Property significantly outperformed the equity market, which returned -50.3%1, but lagged behind the bonds markets, which returned 9.5%2.
The best performing sector of the four principal markets was Retail for the second year in succession, returning 7.6%, while the poorest performer was residential which, at -6.5%, was the only market to record a negative return. Total return for offices and industrials were similar, at 3.6% and 4.1%, respectively.
Income return for 2008 was 5.2%, marginally up from the previous year's 4.9% which was the lowest level on record. Consistent with the story across Europe, rising yields across the sectors drove capital values down by -2.0% in 2008. This was especially marked in the residential sector, where capital values fell by -9.2%.

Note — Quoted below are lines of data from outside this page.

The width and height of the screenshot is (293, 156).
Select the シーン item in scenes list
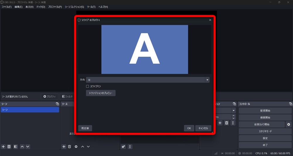click(x=30, y=110)
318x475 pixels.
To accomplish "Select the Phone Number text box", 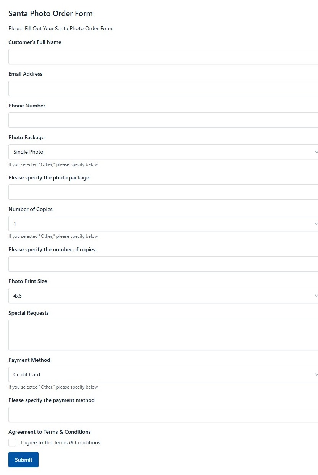I will tap(163, 120).
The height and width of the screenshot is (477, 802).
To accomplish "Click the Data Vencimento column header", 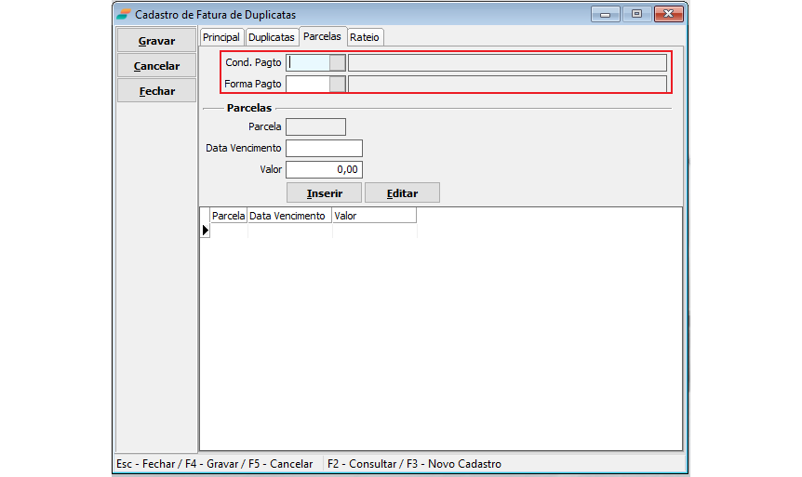I will pyautogui.click(x=288, y=216).
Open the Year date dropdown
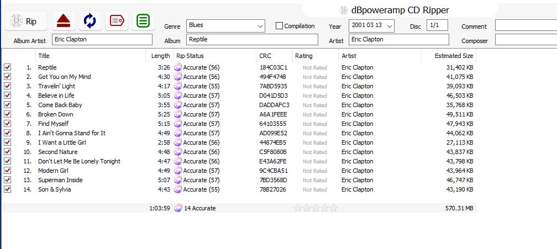The height and width of the screenshot is (249, 557). [390, 26]
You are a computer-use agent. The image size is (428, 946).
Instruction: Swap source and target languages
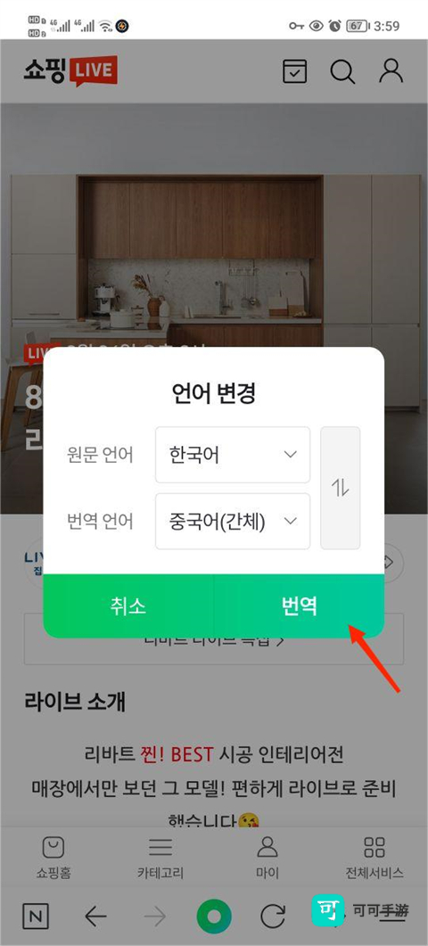(341, 488)
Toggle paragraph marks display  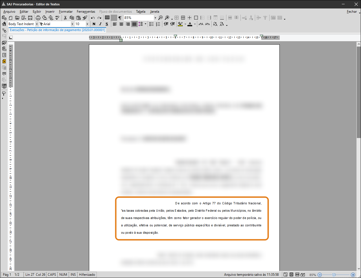point(120,18)
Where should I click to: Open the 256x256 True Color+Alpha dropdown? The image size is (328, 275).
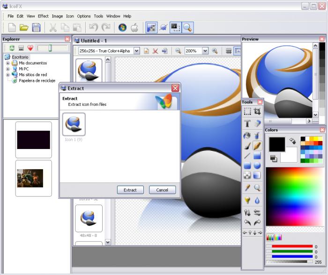(136, 51)
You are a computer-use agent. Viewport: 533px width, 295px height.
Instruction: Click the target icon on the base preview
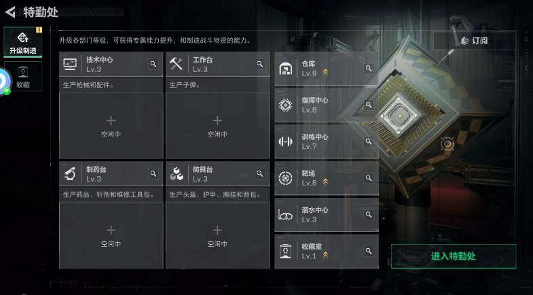click(x=447, y=144)
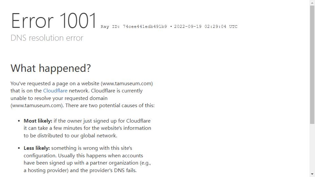
Task: Click the vertical scrollbar thumb
Action: coord(312,65)
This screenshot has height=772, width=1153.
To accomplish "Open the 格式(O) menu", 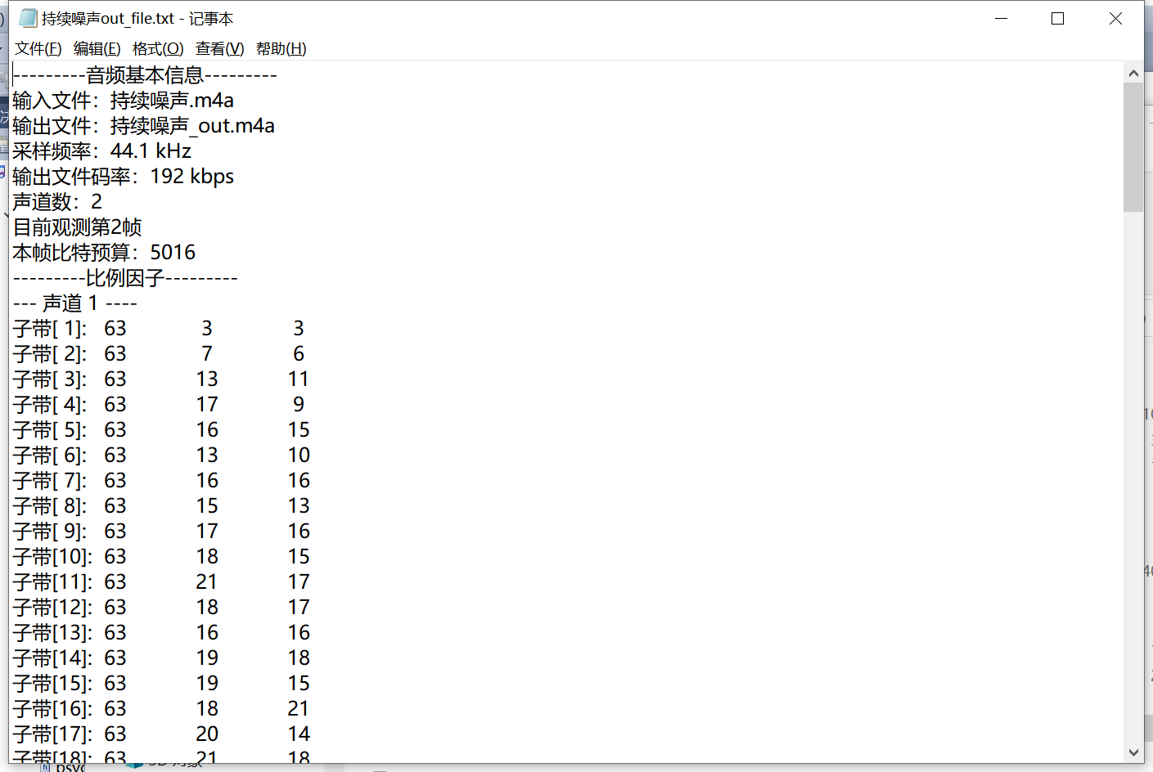I will pyautogui.click(x=158, y=48).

Yields moved out by 30 basis points over the 12 months to end of December 2008, ending the year at 5.6%. This effect was partly offset by a strong market rental value growth of 4.3% year-on-year.
Christina Gustafsson, Managing Director IPD Norden said: "The Danish residential market continues its slump from 2007 with capital values dropping 9.2%. Overall, yields rose across each of the main property sectors, but this was mitigated to some extent by a robust rental market. The commercial property market showed remarkable stability in capital values over period which saw significant falls in other major European countries."